Autant de questions qui méritent d’exister ! Parce qu’au-delà des points de vigilance, qu’éveille chacune de ces questions, elles ont toutes un point commun.
Elles parlent de nous et du regard que nous portons sur nous.
Comme par exemple :
« Est-ce que je ne suis pas en train de manquer à mes obligations, lorsque je prends du temps pour moi ? Et si je manque à mes obligations, est-ce que je mérite ce temps que je prends pour moi ? »
Eh bien, la réponse est oui… aux deux questions !
Car, contrairement aux congés payés, le temps que vous vous accordez ne repose pas sur un système de méritocratie.
Le temps que vous vous accordez n’a pas vocation à vous couper de vos pensées ou de la perception de ce qui vous entoure. C’est même tout le contraire !
Le temps que vous vous accordez répond à un besoin essentiel : votre lucidité.
Votre lucidité, c’est votre aptitude à pouvoir discerner pour vous, et pour celles et ceux sur qui vous veillez, ce qui est capital, nécessaire, accessoire, inutile ou nuisible.
Alors si vous aussi, vous avez du mal avec l’idée de couper votre rythme pour faire une pause, surtout lorsque les pensées semblent parfaitement s’aligner ou que le temps semble s’accélérer, ce qui peut s’envisager ce n’est sûrement pas de tout arrêter… c’est de revenir au point de départ pour un temps de relecture.
Un retour sur vos dernières actions, vos dernières pensées.

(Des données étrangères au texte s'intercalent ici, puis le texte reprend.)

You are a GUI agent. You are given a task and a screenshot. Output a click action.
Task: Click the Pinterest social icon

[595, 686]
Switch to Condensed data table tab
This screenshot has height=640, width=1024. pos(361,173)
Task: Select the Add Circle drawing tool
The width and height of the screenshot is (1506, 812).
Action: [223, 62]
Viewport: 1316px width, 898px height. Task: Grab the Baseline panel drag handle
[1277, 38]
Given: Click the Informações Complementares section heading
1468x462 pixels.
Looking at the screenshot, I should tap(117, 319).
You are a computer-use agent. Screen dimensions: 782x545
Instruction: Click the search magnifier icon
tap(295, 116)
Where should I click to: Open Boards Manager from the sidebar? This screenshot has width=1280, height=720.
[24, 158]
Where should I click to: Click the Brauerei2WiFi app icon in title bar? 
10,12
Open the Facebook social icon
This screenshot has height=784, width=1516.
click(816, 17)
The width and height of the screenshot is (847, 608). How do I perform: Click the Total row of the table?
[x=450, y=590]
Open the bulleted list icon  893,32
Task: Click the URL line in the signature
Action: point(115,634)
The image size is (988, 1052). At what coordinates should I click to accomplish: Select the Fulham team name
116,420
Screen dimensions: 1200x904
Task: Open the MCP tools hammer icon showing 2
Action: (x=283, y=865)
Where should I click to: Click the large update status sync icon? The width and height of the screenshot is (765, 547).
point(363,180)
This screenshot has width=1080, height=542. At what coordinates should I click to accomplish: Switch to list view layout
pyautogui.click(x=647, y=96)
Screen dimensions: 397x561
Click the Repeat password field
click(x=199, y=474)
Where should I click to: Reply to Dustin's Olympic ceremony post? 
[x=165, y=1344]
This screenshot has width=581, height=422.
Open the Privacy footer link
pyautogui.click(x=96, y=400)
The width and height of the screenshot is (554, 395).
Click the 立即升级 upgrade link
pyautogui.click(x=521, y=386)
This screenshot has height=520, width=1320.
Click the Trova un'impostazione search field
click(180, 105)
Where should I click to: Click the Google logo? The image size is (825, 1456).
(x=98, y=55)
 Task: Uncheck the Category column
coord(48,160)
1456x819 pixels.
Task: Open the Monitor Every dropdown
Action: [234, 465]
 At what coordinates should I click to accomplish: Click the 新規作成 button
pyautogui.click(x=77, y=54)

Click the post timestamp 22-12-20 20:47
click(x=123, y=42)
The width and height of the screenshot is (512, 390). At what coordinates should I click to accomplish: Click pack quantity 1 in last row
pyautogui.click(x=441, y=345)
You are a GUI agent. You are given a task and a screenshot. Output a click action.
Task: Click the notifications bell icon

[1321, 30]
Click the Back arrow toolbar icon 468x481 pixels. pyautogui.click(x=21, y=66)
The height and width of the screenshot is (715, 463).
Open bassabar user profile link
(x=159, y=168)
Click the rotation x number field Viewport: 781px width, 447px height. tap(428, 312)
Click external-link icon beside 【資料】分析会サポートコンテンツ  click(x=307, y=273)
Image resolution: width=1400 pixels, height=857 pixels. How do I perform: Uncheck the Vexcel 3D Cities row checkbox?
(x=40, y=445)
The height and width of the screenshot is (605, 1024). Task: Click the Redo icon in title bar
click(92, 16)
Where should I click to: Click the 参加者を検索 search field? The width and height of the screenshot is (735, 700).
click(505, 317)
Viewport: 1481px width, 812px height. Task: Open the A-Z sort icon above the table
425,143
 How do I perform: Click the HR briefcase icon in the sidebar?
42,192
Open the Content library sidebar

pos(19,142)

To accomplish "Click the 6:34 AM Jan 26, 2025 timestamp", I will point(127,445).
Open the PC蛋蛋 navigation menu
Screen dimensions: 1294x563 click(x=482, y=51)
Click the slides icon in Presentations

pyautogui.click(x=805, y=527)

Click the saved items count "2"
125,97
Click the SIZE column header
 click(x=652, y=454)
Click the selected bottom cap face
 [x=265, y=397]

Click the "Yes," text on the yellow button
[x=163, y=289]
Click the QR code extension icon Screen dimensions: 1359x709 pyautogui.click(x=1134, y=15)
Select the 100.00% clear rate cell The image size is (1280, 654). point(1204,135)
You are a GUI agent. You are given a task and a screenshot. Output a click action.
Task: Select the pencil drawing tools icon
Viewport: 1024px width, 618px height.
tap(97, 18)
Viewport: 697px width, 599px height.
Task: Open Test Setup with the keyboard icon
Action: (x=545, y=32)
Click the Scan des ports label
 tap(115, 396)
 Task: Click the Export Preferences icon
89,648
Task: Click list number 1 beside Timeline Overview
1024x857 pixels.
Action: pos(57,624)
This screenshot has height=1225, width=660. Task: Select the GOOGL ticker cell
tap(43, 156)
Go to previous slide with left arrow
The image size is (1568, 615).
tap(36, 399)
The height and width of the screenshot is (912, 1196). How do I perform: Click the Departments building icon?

Pour considérer l’enjeu de ce qui est en train de retenir votre esprit, en premier lieu, puis, en second lieu, pour vous autoriser à vérifier ce qui a été concrétisé, ce que vous avez réalisé, dans la lucidité de ce qui compte vraiment pour vous.
Et sans avoir changé vos repères ou vos habitudes, vous aurez pris un temps d’attention et de considération pour vous.